Written task: Reproduce every line of the entries from the first one through the line containing "coord(215,52)", requests included. Multiply each coordinate in the answers by 0.45 and round to whole numbers, with halves rounding up; leave all numbers in the requests unchanged.

···

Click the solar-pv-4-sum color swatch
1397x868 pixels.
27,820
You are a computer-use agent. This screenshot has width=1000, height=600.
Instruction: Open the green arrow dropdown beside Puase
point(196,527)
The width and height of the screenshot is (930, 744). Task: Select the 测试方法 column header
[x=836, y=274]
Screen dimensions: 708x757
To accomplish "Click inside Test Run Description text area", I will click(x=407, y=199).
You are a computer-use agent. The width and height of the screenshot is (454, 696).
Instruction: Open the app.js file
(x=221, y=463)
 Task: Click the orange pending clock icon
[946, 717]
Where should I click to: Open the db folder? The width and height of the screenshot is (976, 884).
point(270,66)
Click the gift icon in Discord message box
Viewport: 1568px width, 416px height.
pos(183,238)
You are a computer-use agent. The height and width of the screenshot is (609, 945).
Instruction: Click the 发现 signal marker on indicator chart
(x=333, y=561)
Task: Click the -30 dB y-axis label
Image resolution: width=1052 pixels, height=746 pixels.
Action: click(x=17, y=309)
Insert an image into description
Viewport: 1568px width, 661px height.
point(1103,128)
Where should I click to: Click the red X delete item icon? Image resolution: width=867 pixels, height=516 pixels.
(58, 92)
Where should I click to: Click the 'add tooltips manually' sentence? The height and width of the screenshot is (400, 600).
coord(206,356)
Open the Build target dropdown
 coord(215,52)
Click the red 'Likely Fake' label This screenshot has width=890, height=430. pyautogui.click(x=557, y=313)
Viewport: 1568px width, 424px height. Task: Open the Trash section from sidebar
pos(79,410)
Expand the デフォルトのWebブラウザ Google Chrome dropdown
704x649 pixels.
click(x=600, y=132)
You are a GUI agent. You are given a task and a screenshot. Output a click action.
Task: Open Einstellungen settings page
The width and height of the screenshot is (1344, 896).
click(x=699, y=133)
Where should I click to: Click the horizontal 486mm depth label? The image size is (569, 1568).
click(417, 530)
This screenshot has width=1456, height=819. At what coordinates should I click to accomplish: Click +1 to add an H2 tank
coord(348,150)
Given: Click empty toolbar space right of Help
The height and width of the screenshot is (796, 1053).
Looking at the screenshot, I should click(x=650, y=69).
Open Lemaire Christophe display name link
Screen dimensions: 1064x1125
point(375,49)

···

Answer for the task:
Click the solar-pv-4-sum color swatch
1397x868 pixels.
12,369
You are a computer-use agent. This screenshot has width=1000, height=600.
Instruction: Open the green arrow dropdown beside Puase
point(88,237)
The width and height of the screenshot is (930, 744). Task: Select the 测试方法 column header
[x=376, y=123]
Screen dimensions: 708x757
To accomplish "Click inside Test Run Description text area", I will click(x=183, y=90).
You are a computer-use agent. The width and height of the screenshot is (454, 696).
Instruction: Open the app.js file
(x=99, y=208)
 Task: Click the orange pending clock icon
[426, 323]
Where should I click to: Open the db folder? The width and height of the screenshot is (976, 884).
point(122,30)
Click the gift icon in Discord message box
Viewport: 1568px width, 416px height.
pos(82,107)
You are a computer-use agent. The height and width of the screenshot is (609, 945).
Instruction: Click the 发现 signal marker on indicator chart
(x=150, y=252)
Task: Click the -30 dB y-axis label
Image resolution: width=1052 pixels, height=746 pixels.
Action: click(x=8, y=139)
Insert an image into description
Viewport: 1568px width, 661px height.
point(496,58)
Where should I click to: Click the red X delete item icon? Image resolution: width=867 pixels, height=516 pixels.
(26, 41)
Where should I click to: Click the 'add tooltips manually' sentence? The height and width of the screenshot is (400, 600).
coord(93,160)
Open the Build target dropdown
 coord(97,23)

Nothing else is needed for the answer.